Infatti, Diamanti grezzi, al di là della sua velocissima alternanza di ritmo, montaggio e immagini sincopate, emana la stessa agghiacciante malinconia tetra che emerge e si respira nei film di Refn.
Questa, in sintesi, la trama:
un carismatico e al contempo casinista gioielliere di New York, Howard Ratner, (Adam Sandler) si districa fra mille, piccoli grandi intrallazzi. Scisso fra un matrimonio sulla via del tramonto e una vita privata sull’orlo del collasso suo emotivo, un’esistenza o, per meglio dire, una sua tragicomica resilienza disastrosa e piena di complicazioni. Lui se la cava sempre con ardite scommesse e impavidi colpi truffaldini da gambler. Forse soltanto ladruncolo però del suo destino già in pericolo di crollo.

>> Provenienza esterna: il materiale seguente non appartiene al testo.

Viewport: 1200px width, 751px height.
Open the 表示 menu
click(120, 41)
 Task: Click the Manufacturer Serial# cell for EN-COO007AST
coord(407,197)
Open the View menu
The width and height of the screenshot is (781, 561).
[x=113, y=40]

La situazione per lui precipita del tutto quando fa conoscenza, per strambe circostanze della sua vita pazzesca, col vero campione dell’NBA Kevin Garnett. Cosicché, quel diamante, piombatogli per grazia ricevuta dal cielo dell’Etiopia (se vedrete il film, capirete cosa intendiamo), repentinamente, in una sarabanda di disgraziati eventi nei quali Howard si catapulta e dai quali viene spesso involontariamente, fra equivoci a serpentina, travolto e per colpa di cui la sua vita ancora di più viene capovolta e stravolta, potremmo dire che diviene la metaforica pietra tombale di tutto il suo innato, sino a quel momento da lui scampato, essere il vertiginoso prodotto del suo sbaglio da uomo innatamente, , meravigliosamente straordinariamente sfigato.
Adam Sandler giganteggia, inaspettatamente, da attore bravissimo.

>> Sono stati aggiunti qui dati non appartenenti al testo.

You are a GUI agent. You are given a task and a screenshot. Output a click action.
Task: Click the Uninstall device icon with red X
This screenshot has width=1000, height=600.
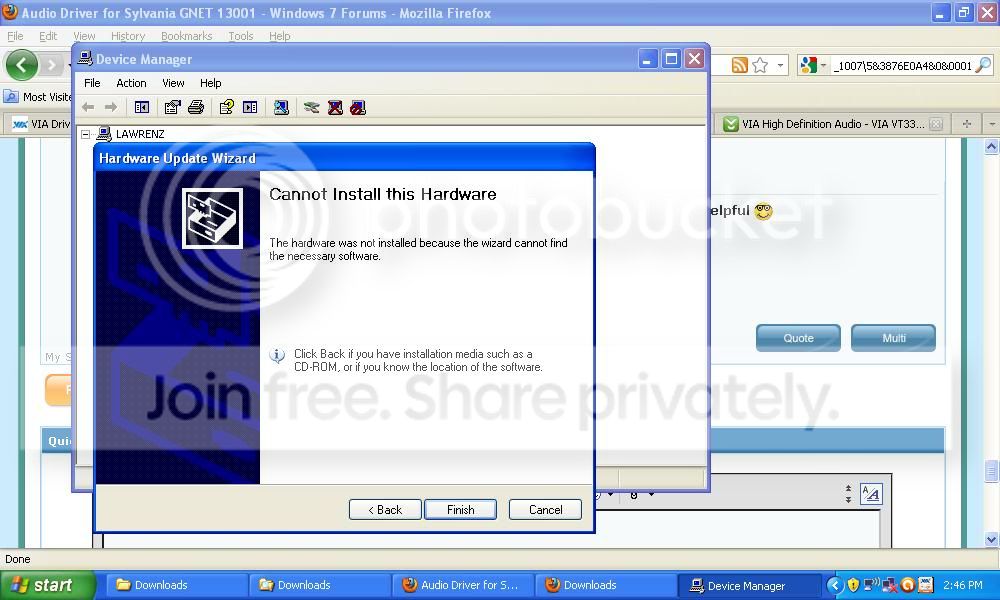pos(335,107)
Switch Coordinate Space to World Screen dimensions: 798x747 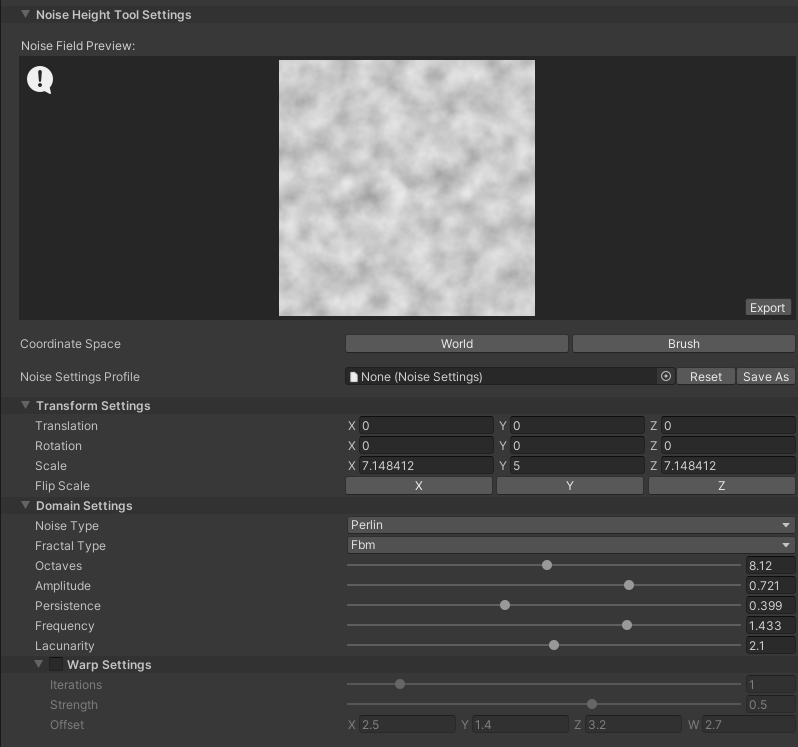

Caricandosi, come si suol dire, tutto il peso del film sulle proprie spalle, sul suo corpaccione da irresistibile imbranato ipnotico, giocando sorprendentemente, in virtù di sfaccettate smorfie e molteplici espressioni del suo viso e dei suoi occhi languidamente mobilissimi, con una micidiale sordina pronta presto a divampare in irrequieta ferocia devastante.
Il film dura un po’ troppo e, sino ai primi quarantacinque minuti, non gioca apertamente le sue carte.
Infatti, sino a questo punto, non sappiamo se ci troviamo di fronte a una commedia, per l’appunto tipicamente sandleriana, o a un thriller magistrale.
Per chi ama il Cinema indie di estrema qualità e intaglio prezioso, Diamanti grezzi è un film imperdibile.
Per chi, invece, detesta a pelle Adam Sandler e non vuole concedergli nessuna chance, sebbene questa sia a oggi la sua migliore interpretazione in assoluto, sarà naturalmente prevenuto e non potrà gustarsi a fondo e appieno né Sandler né ogni sfumatura brillante di un film apparentemente nichilista e immerso in giorni tremendi e allo stesso tempo vivamente, in ogni senso, abbacinanti.